RE: The next BIG thing... is the problem
By TakinYourPoints on 7/8/2013 4:54:01 PM , Rating: 2
If you look at actual sales and not shipments then the numbers are very different.

The fact that the best selling GS3 and GS4 are still outsold by the iPhone (both new and old) by wide margins is more important than only noting shipments shipments.

The GS4 took over twice as long as the iPhone 5 to sell (not ship, sell ) 20 million units, and again the old iPhone 4S continues to keep pace and outsell each individual model.

To be specific, Apple sold 20 million iPhone 5 in 3 weeks. It took over 8 weeks for the GS4 to do the same. Day by day: http://www.trustedreviews.com/news/iphone-5-sells-...

quote:
"According to ISI Group Analyst Brian Marshall, “over the first 25 days of iPhone 5 availability, Apple shipped 805,000 units per day.
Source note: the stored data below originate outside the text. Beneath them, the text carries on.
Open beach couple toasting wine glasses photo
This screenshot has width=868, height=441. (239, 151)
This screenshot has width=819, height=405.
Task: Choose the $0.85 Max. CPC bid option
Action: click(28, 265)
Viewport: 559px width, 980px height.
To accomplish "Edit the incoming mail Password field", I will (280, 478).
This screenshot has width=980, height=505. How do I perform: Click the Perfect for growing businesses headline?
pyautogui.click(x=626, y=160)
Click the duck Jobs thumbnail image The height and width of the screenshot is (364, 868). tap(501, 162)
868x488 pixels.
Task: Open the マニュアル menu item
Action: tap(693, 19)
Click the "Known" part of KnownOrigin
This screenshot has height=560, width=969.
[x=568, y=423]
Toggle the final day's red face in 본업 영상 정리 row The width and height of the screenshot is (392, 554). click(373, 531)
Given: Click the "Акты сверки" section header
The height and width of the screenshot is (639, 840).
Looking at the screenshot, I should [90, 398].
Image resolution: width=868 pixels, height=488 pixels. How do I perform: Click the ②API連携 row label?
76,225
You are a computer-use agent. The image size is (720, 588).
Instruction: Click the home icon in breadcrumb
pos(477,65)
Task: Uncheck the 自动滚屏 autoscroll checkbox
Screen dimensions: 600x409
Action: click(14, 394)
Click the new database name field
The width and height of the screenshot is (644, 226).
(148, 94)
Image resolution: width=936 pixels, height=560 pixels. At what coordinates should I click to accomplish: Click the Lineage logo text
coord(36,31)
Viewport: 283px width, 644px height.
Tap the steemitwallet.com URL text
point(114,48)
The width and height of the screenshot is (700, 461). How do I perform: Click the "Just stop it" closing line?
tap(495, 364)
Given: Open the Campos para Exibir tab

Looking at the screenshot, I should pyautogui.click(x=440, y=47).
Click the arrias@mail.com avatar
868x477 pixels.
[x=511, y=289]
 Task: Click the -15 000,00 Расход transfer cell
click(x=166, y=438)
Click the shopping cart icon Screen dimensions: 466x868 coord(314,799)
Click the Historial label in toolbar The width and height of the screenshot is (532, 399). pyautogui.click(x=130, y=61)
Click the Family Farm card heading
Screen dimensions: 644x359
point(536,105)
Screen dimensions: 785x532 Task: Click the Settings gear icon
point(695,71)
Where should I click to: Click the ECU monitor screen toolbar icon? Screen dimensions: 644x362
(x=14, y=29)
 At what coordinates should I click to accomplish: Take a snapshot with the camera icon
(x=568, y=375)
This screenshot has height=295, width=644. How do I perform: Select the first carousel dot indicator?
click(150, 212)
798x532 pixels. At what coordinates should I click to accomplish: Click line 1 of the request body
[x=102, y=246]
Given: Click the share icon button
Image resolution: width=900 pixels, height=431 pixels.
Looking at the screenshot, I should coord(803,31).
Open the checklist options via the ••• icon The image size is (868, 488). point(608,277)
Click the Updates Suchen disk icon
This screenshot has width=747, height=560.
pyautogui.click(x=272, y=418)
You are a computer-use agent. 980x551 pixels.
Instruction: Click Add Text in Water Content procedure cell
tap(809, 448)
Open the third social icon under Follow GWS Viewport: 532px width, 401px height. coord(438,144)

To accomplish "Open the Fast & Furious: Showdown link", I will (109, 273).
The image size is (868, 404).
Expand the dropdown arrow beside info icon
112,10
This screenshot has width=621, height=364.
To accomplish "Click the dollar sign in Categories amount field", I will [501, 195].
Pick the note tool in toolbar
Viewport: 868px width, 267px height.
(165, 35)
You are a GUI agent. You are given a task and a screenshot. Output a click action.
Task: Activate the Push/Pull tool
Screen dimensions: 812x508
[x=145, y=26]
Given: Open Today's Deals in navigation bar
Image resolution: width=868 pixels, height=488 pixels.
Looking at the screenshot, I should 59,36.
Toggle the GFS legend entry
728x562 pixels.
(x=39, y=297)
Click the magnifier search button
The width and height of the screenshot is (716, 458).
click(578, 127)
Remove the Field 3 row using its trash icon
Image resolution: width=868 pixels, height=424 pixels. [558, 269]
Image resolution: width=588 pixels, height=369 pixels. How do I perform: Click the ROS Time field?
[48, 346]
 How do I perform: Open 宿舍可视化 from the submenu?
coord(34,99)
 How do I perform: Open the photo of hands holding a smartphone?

In contrast, Samsung shipped less than half of that — about 333,000 Galaxy S4 units — per day.”


This explains the continued difference in internet traffic and mobile ad revenue between smartphone operating systems. If the high end Android smartphone share was larger then the numbers would be quite different, rather than being only a third of iOS despite there being about 5x as many Android devices out there. Bring tablet share into the mix and the difference is even higher.

And yes, there are obviously other high end Android devices out there, but the GS3 and GS4 dominate that segment so much that HTC/LG/Moto's share almost amounts to a rounding error.

You guys quote shipped numbers a lot. Its really weird. The only charts and figures I bring in have to do with actual sales and practical usage metrics.


RE: The next BIG thing... is the problem
By retrospooty on 7/8/2013 5:08:30 PM , Rating: 2
Meh... I dont really care who outships who, and certainly not in a "3 week slice" or "race to 20 million" picture... I was just jabbing you on your rant. I think of it only in a way of how many phones are out there and therefore how many users are affected by things going on with it... Anyhow what that chart shows is a rapidly changing dynamic.

The other thing I meant to reply on but got sidetracked was this "The dominant form factor is 3.5"-4.9" at over 70% while 5"+ smartphones make up only 3% of active users. "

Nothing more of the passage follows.